__DIRECTIONS FOR THIS TASK__
Continue the summary of the AR-guided liver surgery study from the point where it ends.

__PROVIDED TEXT__
______

Automated multimodel segmentation and tracking for AR-guided open liver surgery using scene-aware self-prompting
View abstract on PubMed
Summary
This summary is machine-generated.This study presents a real-time semantic segmentation and tracking system for augmented reality (AR)-guided liver surgery. The approach enhances surgical accuracy and speed by integrating multiple AI models with a novel scene-aware re-prompting strategy.
Area Of Science
- Medical Imaging
- Computer Vision
- Surgical Technology
Background
- Augmented Reality (AR) integration in surgery requires real-time, accurate visual data processing.
- Open liver surgery presents complex anatomical variations demanding robust segmentation and tracking.
Purpose Of The Study
- To develop a multimodel, real-time semantic segmentation and tracking system for AR-guided open liver surgery.
- To leverage foundation models and scene-aware re-prompting for balancing accuracy and speed in surgical AR applications.
Main Methods
- Integrated ESANet (RGBD model), SAM (segmentation foundation model), and DeAOT (video object segmentation).

______

__INPUT DATA__
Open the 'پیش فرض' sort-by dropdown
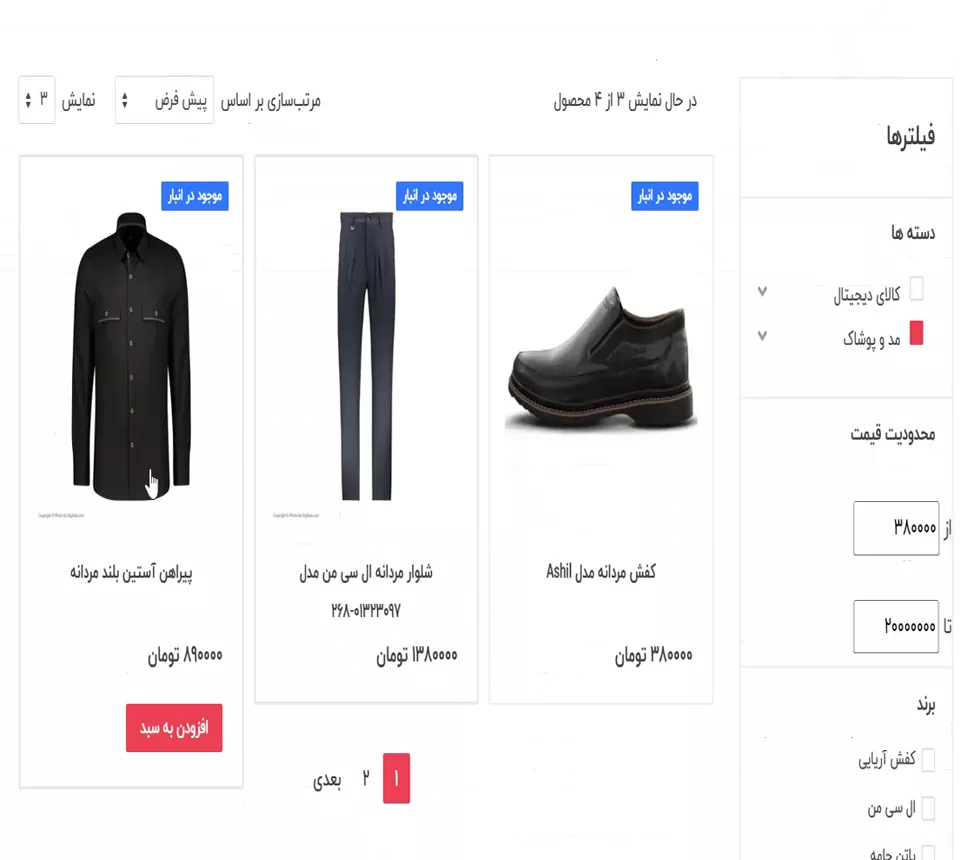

______

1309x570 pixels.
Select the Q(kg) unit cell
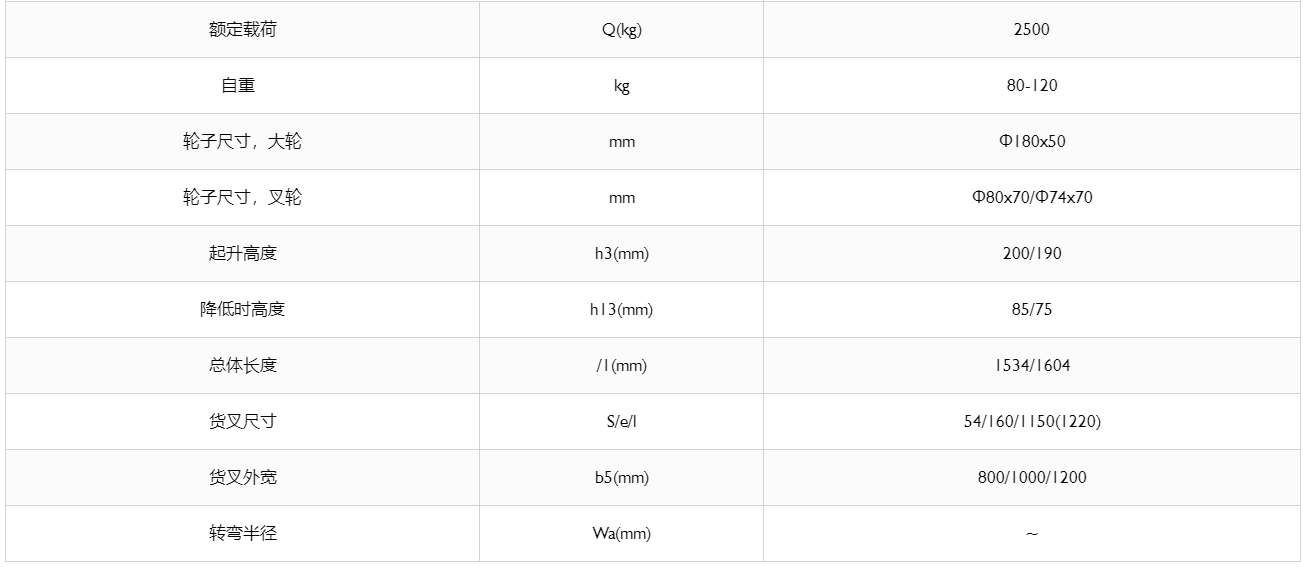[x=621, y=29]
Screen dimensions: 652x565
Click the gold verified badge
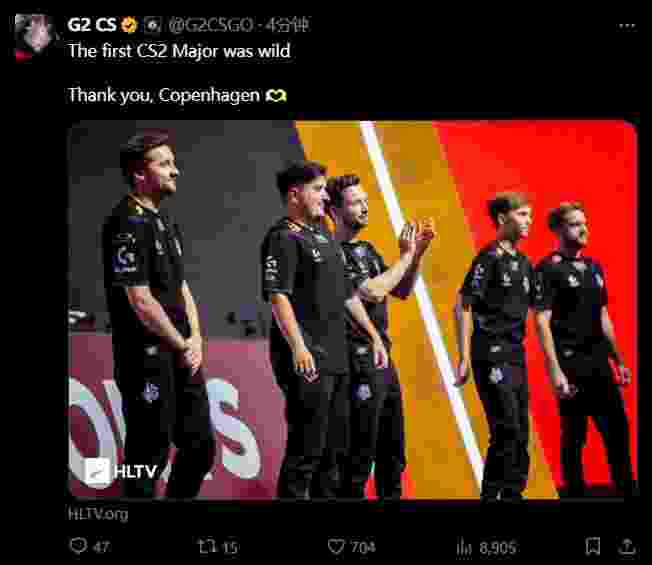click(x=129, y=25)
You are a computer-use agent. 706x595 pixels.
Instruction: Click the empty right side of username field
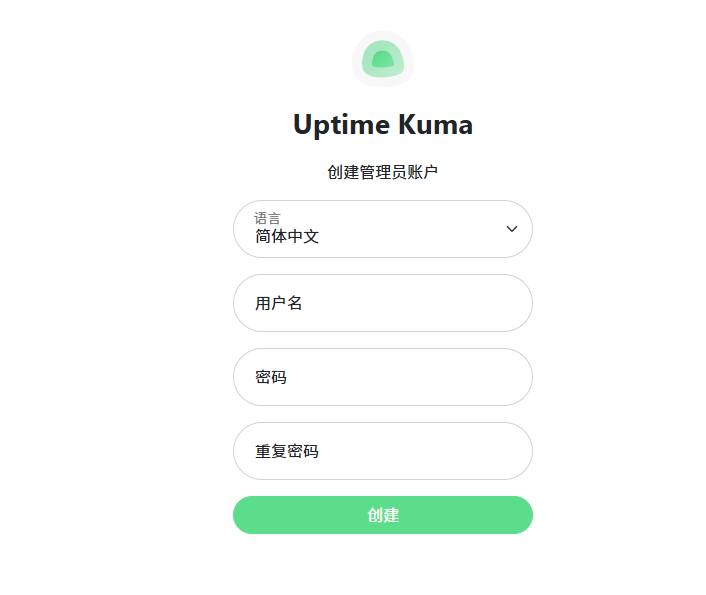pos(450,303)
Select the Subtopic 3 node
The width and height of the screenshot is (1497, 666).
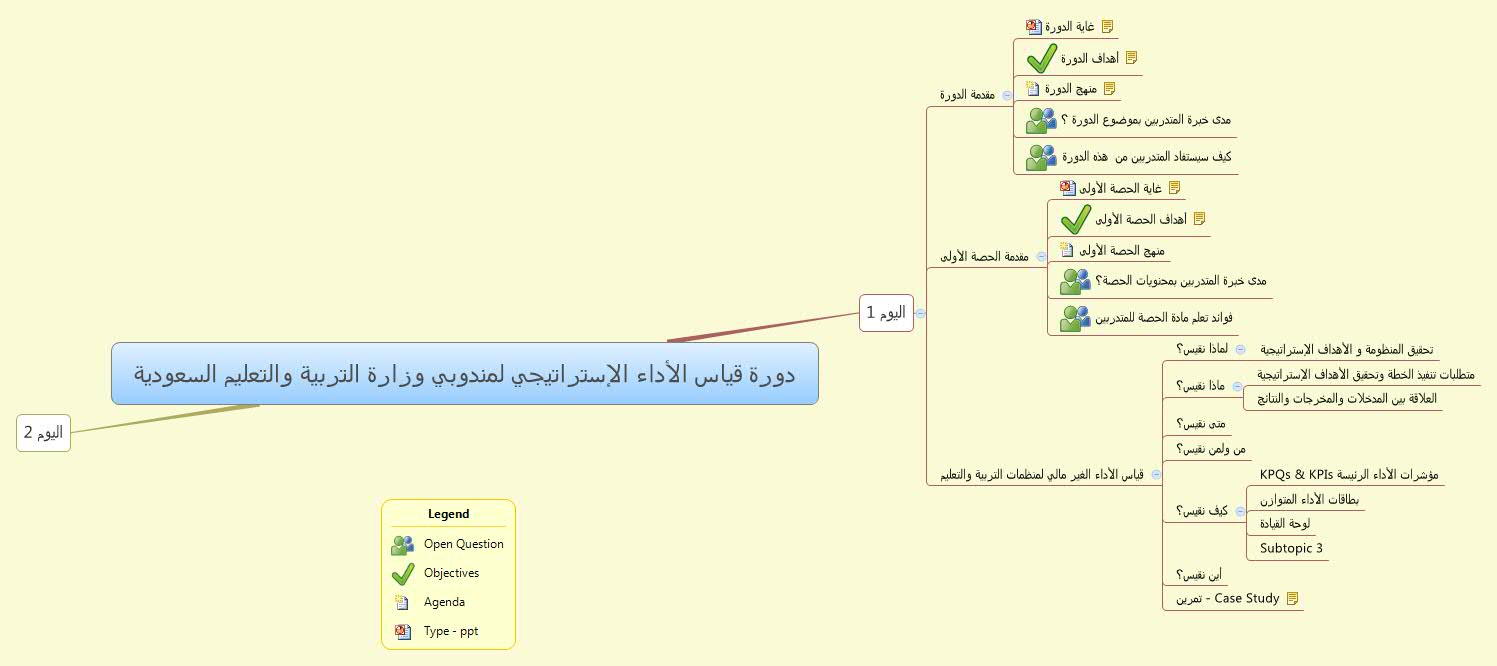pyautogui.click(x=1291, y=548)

______

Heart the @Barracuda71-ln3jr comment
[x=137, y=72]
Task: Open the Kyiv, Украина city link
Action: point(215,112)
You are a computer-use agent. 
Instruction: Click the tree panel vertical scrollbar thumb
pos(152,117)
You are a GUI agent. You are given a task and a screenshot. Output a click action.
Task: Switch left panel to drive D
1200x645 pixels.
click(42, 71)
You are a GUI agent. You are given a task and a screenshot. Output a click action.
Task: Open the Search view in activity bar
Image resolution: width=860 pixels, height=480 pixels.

______

__WRITTEN REPLY__
- Developed an auto-promptable pipeline with a scene-aware re-prompting algorithm adapting to surgical scene changes.
- Evaluated on intraoperative RGBD videos from 10 open liver surgeries using a head-mounted AR device.
Main Results
- The multimodel approach achieved 71% median IoU at 13.2 FPS without re-prompting.
- Outperformed individual models, offering superior segmentation accuracy over ESANet and better temporal resolution than SAM.
- Scene-aware re-prompting reached 74.7% IoU at 11.5 FPS, matching DeAOT's performance.
Conclusions
- The scene-aware re-prompting strategy effectively balances segmentation accuracy and temporal resolution for real-time AR liver surgery.
- Integrating complementary models ensures robust and accurate segmentation in complex surgical environments.